A lauded production of Waiting for Godot, and the Citizens and Royal Lyceum theatres, were among the honours at Scotland's theatre awards last night.
This year's Critics Awards for Theatre in Scotland (CATS) also saw success for Lanark, a production based on Alasdair Gray's seminal novel, which won three awards.
Waiting for Godot, at the Royal Lyceum, won the Best Production and Best Ensemble awards for a show which featured Brian Cox and Bill Paterson in Beckett's iconic play.
Meanwhile, Glasgow’s Citizens Theatre picked up six awards which were shared equally between two "outstanding" shows: This Restless House and Lanark: A Life in Three Acts.
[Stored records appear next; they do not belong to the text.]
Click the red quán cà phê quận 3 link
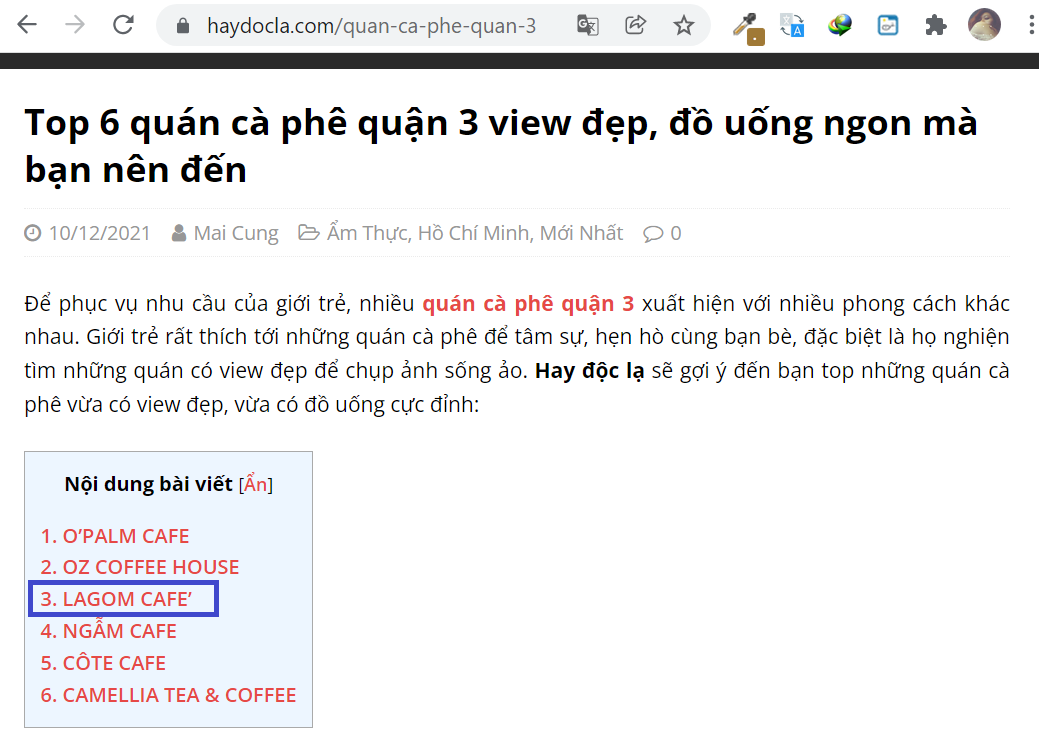This screenshot has width=1039, height=733. (528, 304)
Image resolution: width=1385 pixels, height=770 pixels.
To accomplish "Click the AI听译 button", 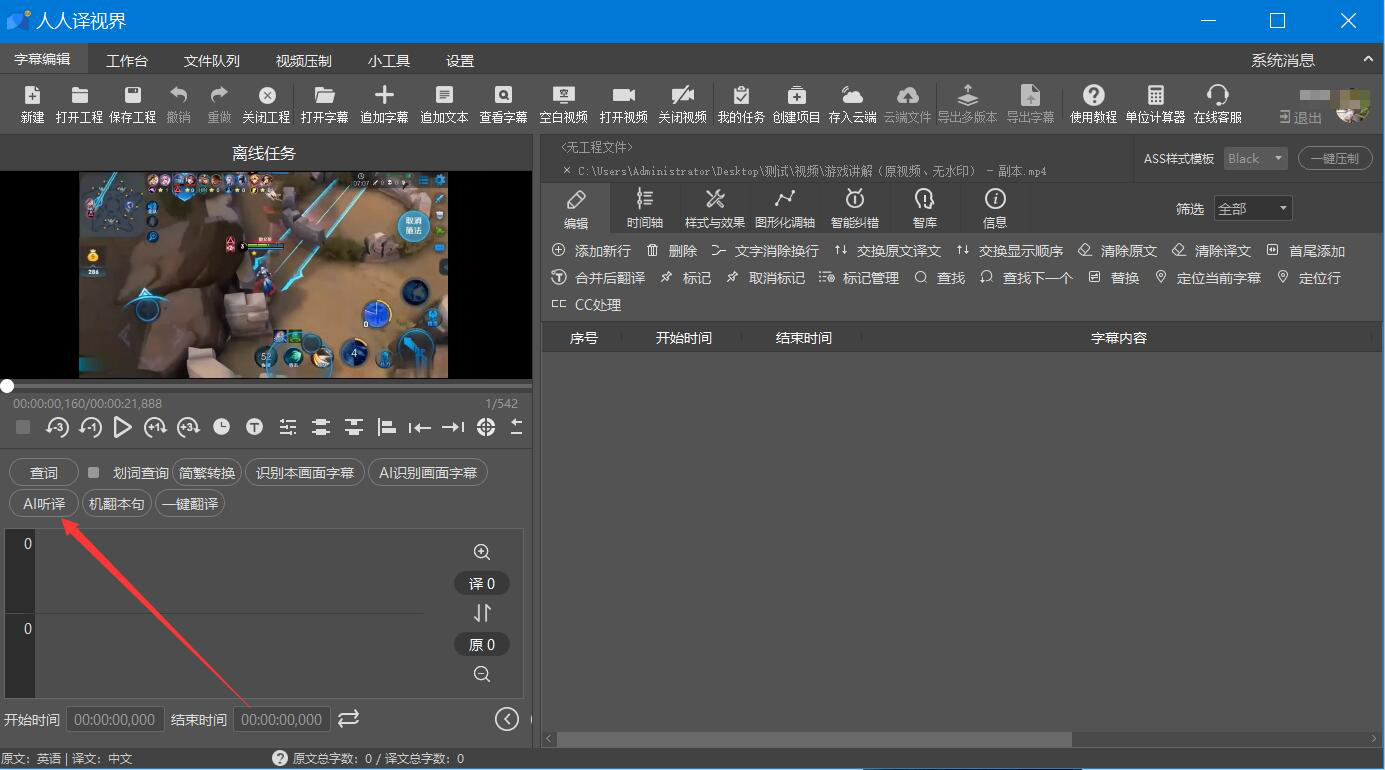I will tap(44, 504).
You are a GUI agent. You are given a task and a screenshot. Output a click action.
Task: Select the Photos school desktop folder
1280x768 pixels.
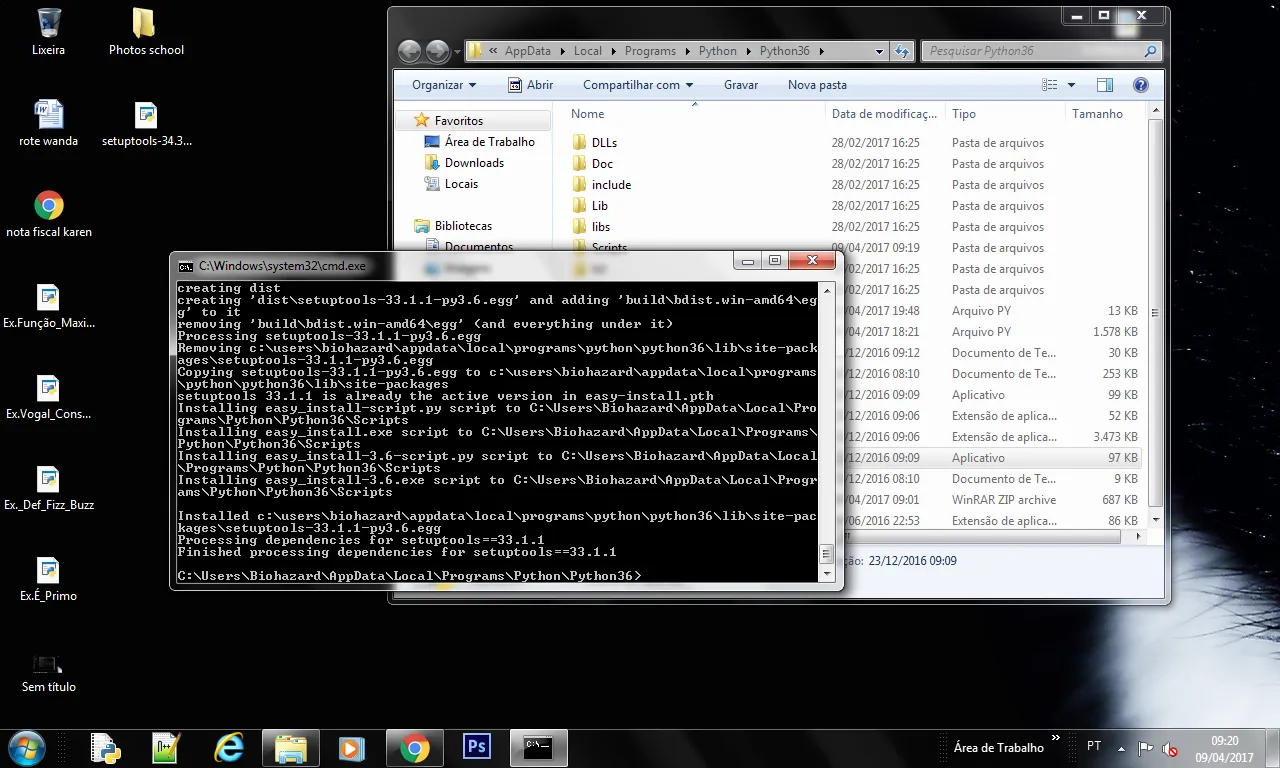146,32
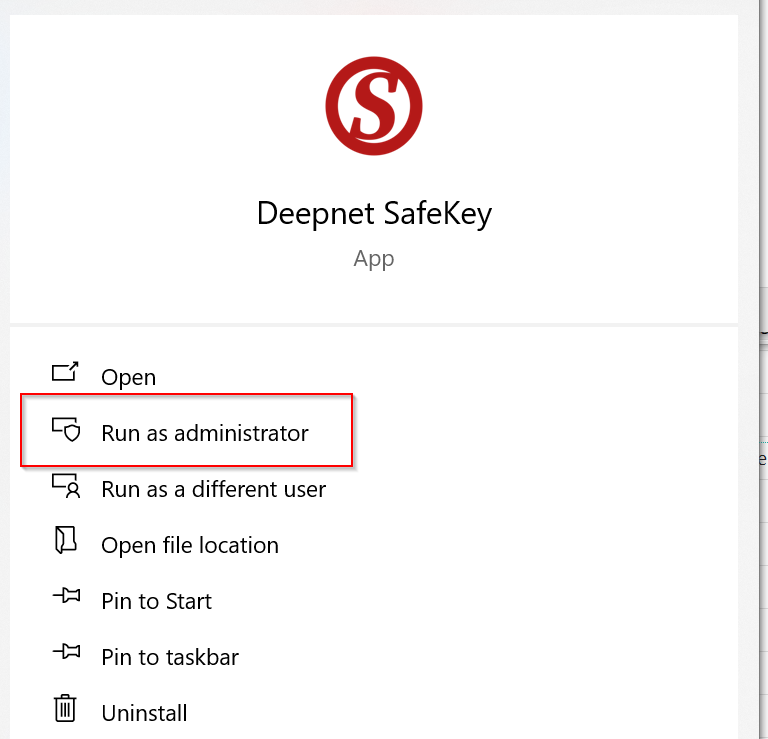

The best production prize in the 2016 CATS went to the Royal Lyceum’s production of Beckett’s Waiting for Godot.
Mark Fisher, the co-convenor of the awards, said: "Mark Thomson’s lucid, precisely choreographed production got under the skin of a modern classic, ensuring it was not just a star vehicle for two very well known actors, but a full-blooded ensemble performance.
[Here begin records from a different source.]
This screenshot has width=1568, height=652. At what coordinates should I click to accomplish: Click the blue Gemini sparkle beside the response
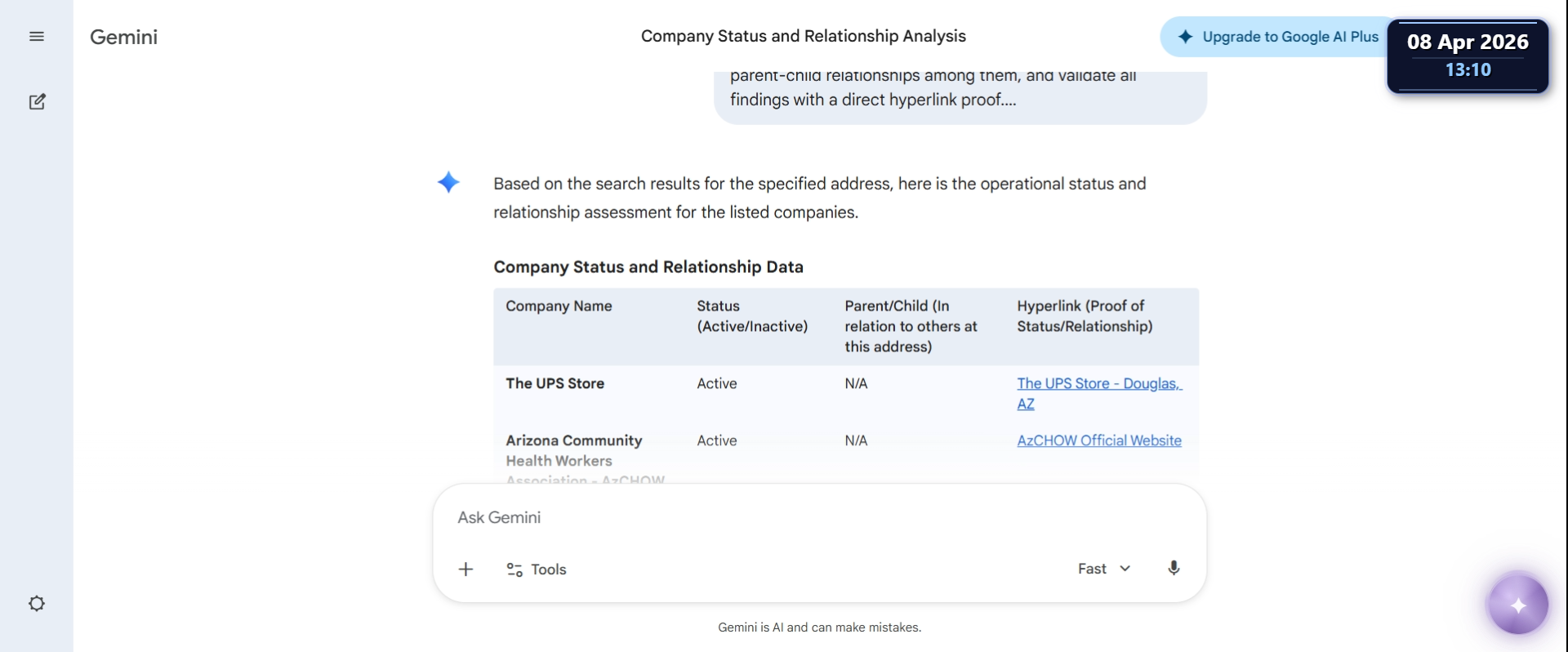pyautogui.click(x=448, y=182)
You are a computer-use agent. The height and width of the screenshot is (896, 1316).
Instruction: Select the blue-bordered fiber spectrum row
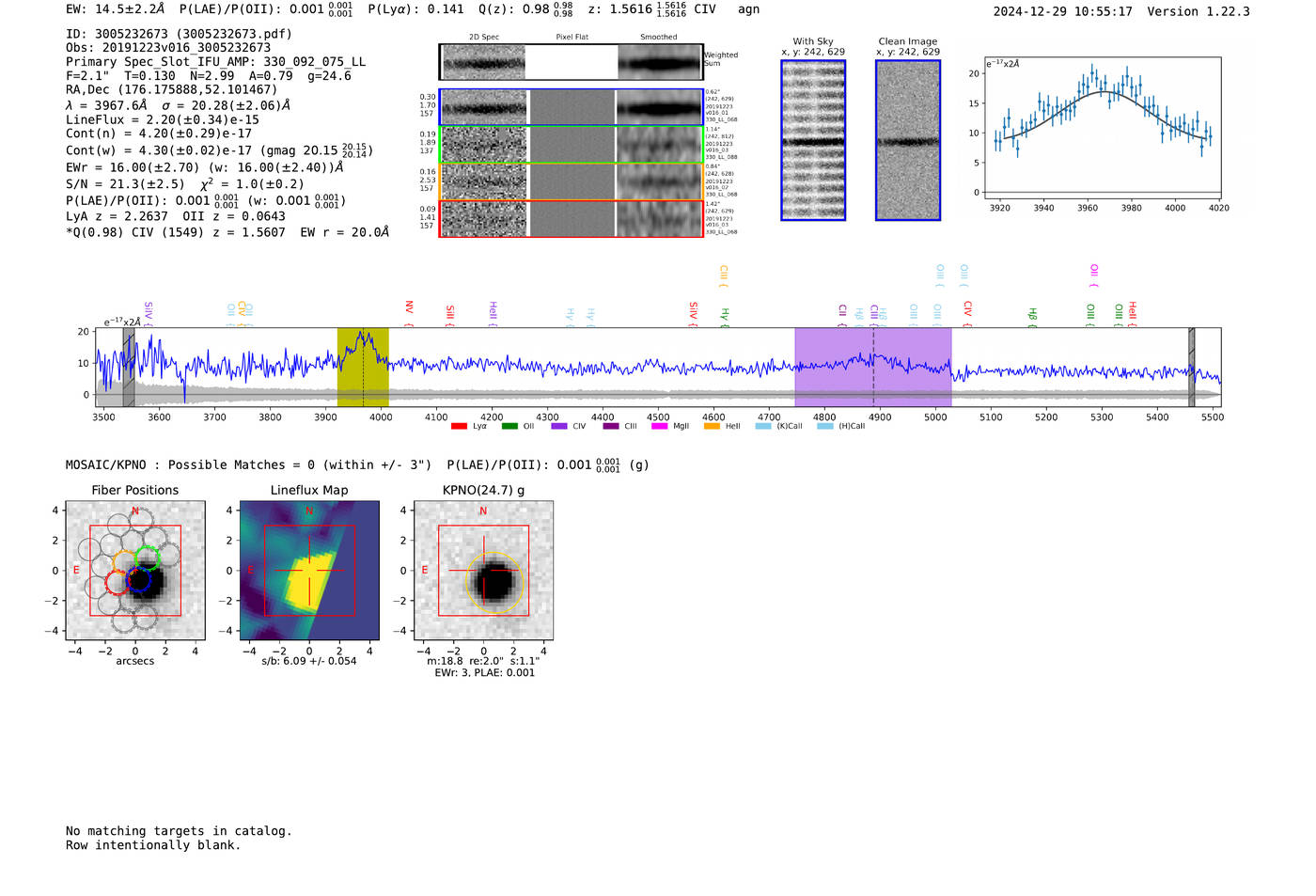[572, 107]
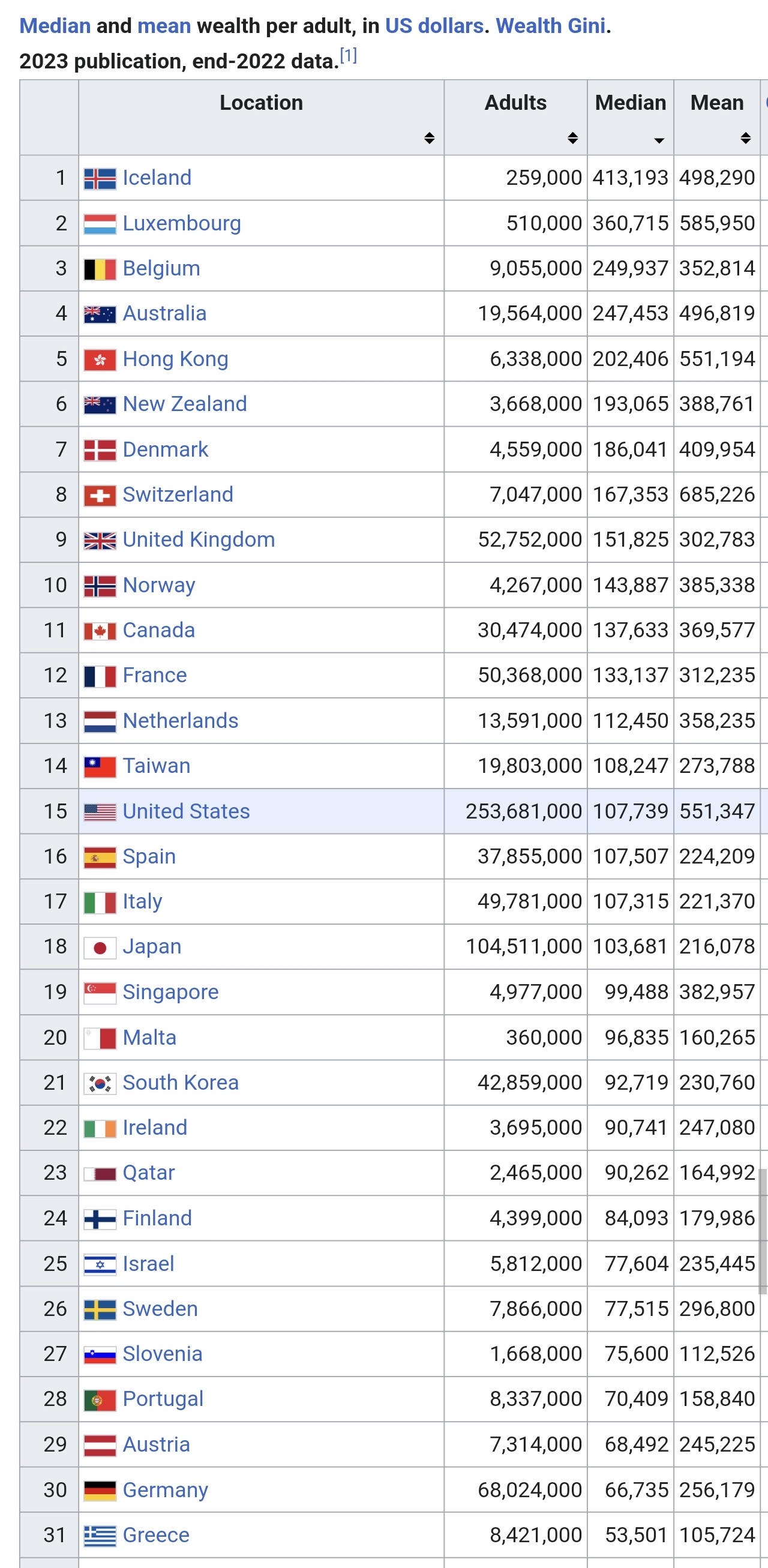
Task: Click the Iceland flag icon
Action: click(100, 178)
"It was one of the triumphs of the Royal Lyceum’s 50th-anniversary season and of the whole Scottish theatre calendar."
Joyce McMillan, co-convenor, added: "The success of Beckett’s perfectly poised drama depends on every element of the production working in harmony, and each of the characters – Vladimir, Estragon, their visitors Pozzo and Lucky, and even the little boy who appears to tell them that Mr Godot will not come today – supporting all the others.
"The cast in Mark Thomson’s production achieved this balance perfectly, and offered a masterclass in magnificent acting."
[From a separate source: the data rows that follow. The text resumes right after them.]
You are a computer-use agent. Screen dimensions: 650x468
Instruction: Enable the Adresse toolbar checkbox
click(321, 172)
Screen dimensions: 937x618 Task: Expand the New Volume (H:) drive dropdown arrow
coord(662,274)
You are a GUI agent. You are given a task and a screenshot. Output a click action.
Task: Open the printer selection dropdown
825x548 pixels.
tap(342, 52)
Zinnie Harris won the Best New Play award for her reworking of The Oresteia.
Dominic Hill won his fifth CATS Best Director award for This Restless House, and Pauline Knowles picked up her first Best Female Performance award, sponsored by STV, for her role in This Restless House.
The judges said: "As Clytemnestra in Zinnie Harris's This Restless House, Pauline Knowles was a queen and a mother who had, over a long decade, weaponised her anguish and rage at the murder of her child.
"She delivered her revenge hot with a combination of bleak, poetic wit, erotic power and decisive brutality. It was a remarkable performance which ran the gamut of human, and particularly female, experience, and in which Knowles embodied both Everywoman and the haughtiest of aristocrats."
Knowles’ award was collected by Keith Fleming as she is currently in Shanghai performing in The Garden – a sound Festival commission from John and Zinnie Harris.
Lanark: A Life in Three Acts won the Best Design award for Laura Hopkins, Nigel Edwards and Simon Wainwright, and the Best Technical Presentation award, sponsored by BECTU, for "an extraordinary blend of live action, lighting and sound, animation and projection".
Meanwhile, Sandy Grierson, who "proved once again how his powerful and charismatic presence can hold a stage" picked up his second Best Male Performance award for Lanark.
The Best Production for Children and Young People award, sponsored by Young Scot, was won by Uncanny Valley, a Borderline Theatre co-production with the Gaiety Theatre, commissioned by Edinburgh International Science Festival working in partnership with Imaginate.
The Best Music and Sound award, sponsored by Guitar Guitar, was won by the National Theatre of Scotland’s Our Ladies of Perpetual Succour.
The 2016 CATS Whiskers was awarded to Muriel Romanes, who recently stepped down as long-term artistic director of Stellar Quines, for her "vision and determination which have been a tremendous force in Scottish theatre-making as a whole."
The 2016 Awards were presented by Daniela Nardini and Sanjeev Kohli.